On Tuesday, Ann Arbor for Public Power announced that its members are drafting a ballot proposal for the November 2026 election, asking voters to create a new board of public electric utility, before taking over infrastructure from DTE Energy at a later date.
DTE Energy is one of the largest energy utilities in the state and has faced frequent criticism for high rates and unreliable electricity. According to the Citizens Utility Board of Michigan, an energy utility watchdog, DTE customers experienced an average of 1,542 minutes without power in 2023, ranking among the worst utilities in the nation for outages.
In its announcement, the group argued that shifting energy to a public power utility would be highly likely to provide more reliable, more renewable, and less costly power to Ann Arbor residents.

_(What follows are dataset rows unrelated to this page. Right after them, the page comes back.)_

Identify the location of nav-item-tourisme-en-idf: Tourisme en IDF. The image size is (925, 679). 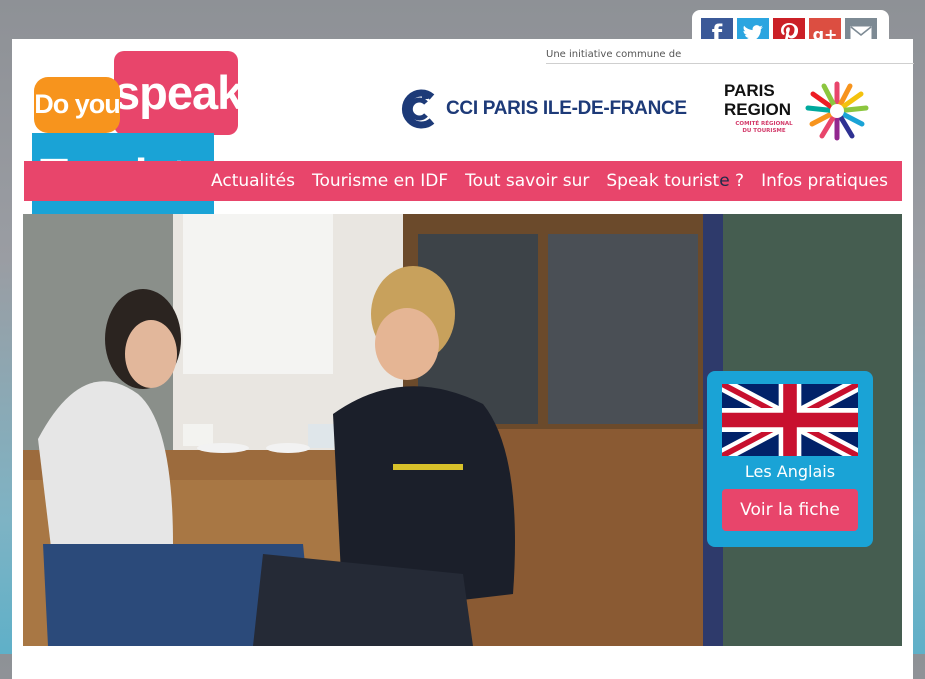
(380, 181).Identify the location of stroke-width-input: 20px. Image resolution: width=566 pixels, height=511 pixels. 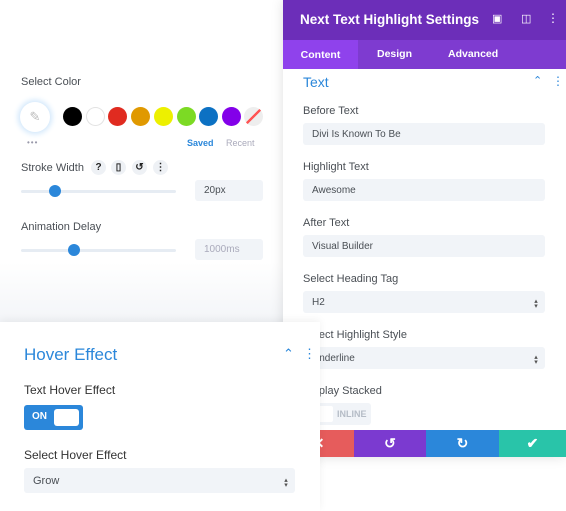
(229, 190).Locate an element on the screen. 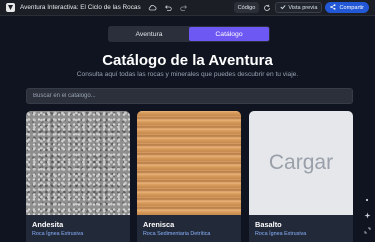  app-logo-icon is located at coordinates (10, 8).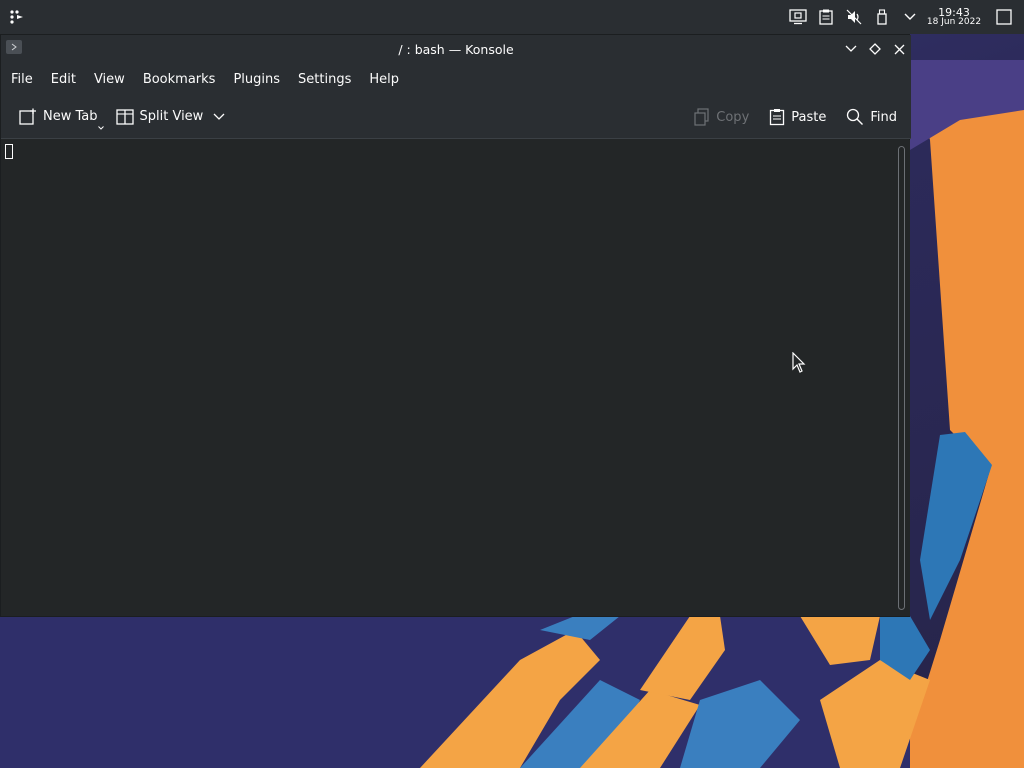 This screenshot has width=1024, height=768. Describe the element at coordinates (854, 17) in the screenshot. I see `volume-muted-icon` at that location.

https://michiganadvance.com/briefs/ann-arbor-residents-plan-ballot-initiative-to-dump-dte-and-begin-shifting-city-toward-public-power/

DBoon
(24,222 posts)The idea that government and public agencies should own or closely regulate essential utilities is as old as the industrial revolution. American social reformers of the nineteenth century were particularly alarmed by the economic power of railroads and they fought for decades to bring them under public regulation.

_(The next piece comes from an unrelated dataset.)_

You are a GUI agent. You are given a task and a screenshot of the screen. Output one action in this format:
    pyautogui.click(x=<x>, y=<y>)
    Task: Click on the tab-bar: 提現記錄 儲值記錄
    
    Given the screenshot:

In the cities, key services such as water, gas, public transportation, electricity, and even telephone service were viewed as "natural monopolies," which is to say, as industries in which effective competition was nearly impossible. Believing that one company or cartel would ultimately dominate delivery of such vital services in any city, reformers argued that the public should take over the job or, minimally, license and control the private providers. This was the theory behind the municipal ownership movement of the late nineteenth and twentieth centuries.
The younger cities in the West faced a situation different from older metropolises of the East and Midwest. Western leaders were desperate for private capital to build essential urban infrastructure -- especially railroads -- and they knew that talk of public ownership would frighten away investors. Many cities pursued the alternative of granting lucrative franchises to private companies to build and operate utility and transportation systems. These were often laxly regulated and amounted to virtual gifts of public lands and rights-of-way. Corporate abuses of franchises and land grants fueled public anger, reflected in the Washington State Constitution's ban on such public generosity to private interests.
https://www.historylink.org/File/1738
multigraincracker
(36,197 posts)Vote them out.
Have friends in Western Wayne County that are having numerous problems with DTE too.